Sebastin Santy | Jenny Liang | Ronan Le Bras | Katharina Reinecke | Maarten Sap
Proceedings of the 61st Annual Meeting of the Association for Computational Linguistics (Volume 1: Long Papers)

Design biases in NLP systems, such as performance differences for different populations, often stem from their creator’s positionality, i.e., views and lived experiences shaped by identity and background. Despite the prevalence and risks of design biases, they are hard to quantify because researcher, system, and dataset positionality is often unobserved. We introduce NLPositionality, a framework for characterizing design biases and quantifying the positionality of NLP datasets and models. Our framework continuously collects annotations from a diverse pool of volunteer participants on LabintheWild, and statistically quantifies alignment with dataset labels and model predictions.
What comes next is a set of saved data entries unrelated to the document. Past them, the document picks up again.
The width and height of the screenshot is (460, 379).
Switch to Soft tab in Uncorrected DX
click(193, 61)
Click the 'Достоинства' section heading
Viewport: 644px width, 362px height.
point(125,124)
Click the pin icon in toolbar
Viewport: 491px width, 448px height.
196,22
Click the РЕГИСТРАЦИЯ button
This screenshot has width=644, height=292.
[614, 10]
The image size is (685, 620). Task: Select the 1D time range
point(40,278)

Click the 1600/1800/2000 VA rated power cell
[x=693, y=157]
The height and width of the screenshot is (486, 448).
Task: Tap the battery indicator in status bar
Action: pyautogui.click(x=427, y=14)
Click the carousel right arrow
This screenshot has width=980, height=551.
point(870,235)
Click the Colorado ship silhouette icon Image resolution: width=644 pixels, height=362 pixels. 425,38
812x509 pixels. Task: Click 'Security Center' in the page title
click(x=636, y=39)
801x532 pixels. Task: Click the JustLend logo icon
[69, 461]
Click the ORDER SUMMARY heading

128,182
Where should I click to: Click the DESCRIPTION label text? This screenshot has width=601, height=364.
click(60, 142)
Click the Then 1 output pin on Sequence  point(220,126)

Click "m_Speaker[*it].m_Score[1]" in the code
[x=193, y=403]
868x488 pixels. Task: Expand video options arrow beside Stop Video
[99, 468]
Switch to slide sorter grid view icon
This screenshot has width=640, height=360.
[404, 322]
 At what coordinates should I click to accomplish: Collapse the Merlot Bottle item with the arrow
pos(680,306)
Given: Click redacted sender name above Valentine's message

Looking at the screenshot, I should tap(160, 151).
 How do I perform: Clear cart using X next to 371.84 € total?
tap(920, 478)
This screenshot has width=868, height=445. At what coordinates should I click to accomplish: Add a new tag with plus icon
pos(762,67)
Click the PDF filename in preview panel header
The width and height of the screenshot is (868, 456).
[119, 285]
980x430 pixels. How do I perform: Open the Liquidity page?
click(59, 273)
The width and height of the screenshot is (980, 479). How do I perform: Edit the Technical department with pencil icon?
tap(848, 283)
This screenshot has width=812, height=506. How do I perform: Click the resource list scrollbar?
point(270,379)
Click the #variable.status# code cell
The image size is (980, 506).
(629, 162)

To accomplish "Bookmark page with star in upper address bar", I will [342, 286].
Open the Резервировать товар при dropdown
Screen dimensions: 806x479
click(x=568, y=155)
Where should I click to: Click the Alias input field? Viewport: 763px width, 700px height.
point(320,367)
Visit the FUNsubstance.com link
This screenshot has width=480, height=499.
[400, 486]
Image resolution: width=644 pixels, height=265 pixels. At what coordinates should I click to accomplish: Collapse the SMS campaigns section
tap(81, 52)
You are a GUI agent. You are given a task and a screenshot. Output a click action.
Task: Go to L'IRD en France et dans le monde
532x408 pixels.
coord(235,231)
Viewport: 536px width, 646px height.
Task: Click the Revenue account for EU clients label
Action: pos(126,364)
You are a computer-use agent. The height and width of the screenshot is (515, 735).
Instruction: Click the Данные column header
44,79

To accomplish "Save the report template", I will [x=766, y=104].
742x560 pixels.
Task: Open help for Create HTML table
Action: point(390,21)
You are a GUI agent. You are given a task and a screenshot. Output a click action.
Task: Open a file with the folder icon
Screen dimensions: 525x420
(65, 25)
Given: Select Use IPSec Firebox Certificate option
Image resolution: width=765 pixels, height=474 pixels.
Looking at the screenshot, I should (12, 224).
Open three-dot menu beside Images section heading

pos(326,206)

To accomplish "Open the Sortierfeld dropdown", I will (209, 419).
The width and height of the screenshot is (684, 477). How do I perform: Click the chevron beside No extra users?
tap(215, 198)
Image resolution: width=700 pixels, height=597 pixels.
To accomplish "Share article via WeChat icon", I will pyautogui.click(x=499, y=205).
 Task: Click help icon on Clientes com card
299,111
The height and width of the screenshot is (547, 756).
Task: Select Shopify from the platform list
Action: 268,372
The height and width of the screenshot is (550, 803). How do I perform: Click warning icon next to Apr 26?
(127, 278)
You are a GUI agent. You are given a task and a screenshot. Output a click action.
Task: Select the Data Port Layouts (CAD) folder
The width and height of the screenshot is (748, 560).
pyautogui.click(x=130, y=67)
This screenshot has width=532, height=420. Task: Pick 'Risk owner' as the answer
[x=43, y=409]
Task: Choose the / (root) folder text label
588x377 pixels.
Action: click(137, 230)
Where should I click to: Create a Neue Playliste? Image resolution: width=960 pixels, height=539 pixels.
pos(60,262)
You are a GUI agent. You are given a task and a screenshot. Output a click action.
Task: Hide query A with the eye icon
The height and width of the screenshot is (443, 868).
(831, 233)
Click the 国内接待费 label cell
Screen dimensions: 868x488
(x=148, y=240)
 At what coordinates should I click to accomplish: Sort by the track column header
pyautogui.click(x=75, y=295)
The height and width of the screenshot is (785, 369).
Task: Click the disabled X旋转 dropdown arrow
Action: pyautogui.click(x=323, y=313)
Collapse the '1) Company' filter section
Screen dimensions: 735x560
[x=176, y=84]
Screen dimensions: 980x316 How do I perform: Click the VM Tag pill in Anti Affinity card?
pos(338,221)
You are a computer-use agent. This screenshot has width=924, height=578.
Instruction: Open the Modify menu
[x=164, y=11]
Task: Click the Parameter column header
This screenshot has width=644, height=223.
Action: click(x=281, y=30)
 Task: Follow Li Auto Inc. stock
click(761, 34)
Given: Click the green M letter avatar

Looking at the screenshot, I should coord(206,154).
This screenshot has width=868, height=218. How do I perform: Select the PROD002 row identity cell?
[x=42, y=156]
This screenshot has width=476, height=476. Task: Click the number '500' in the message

We apply NLPositionality to existing datasets and models for two tasks—social acceptability and hate speech detection. To date, we have collected 16,299 annotations in over a year for 600 instances from 1,096 annotators across 87 countries.We find that datasets and models align predominantly with Western, White, college-educated, and younger populations. Additionally, certain groups, such as non-binary people and non-native English speakers, are further marginalized by datasets and models as they rank least in alignment across all tasks. Finally, we draw from prior literature to discuss how researchers can examine their own positionality and that of their datasets and models, opening the door for more inclusive NLP systems.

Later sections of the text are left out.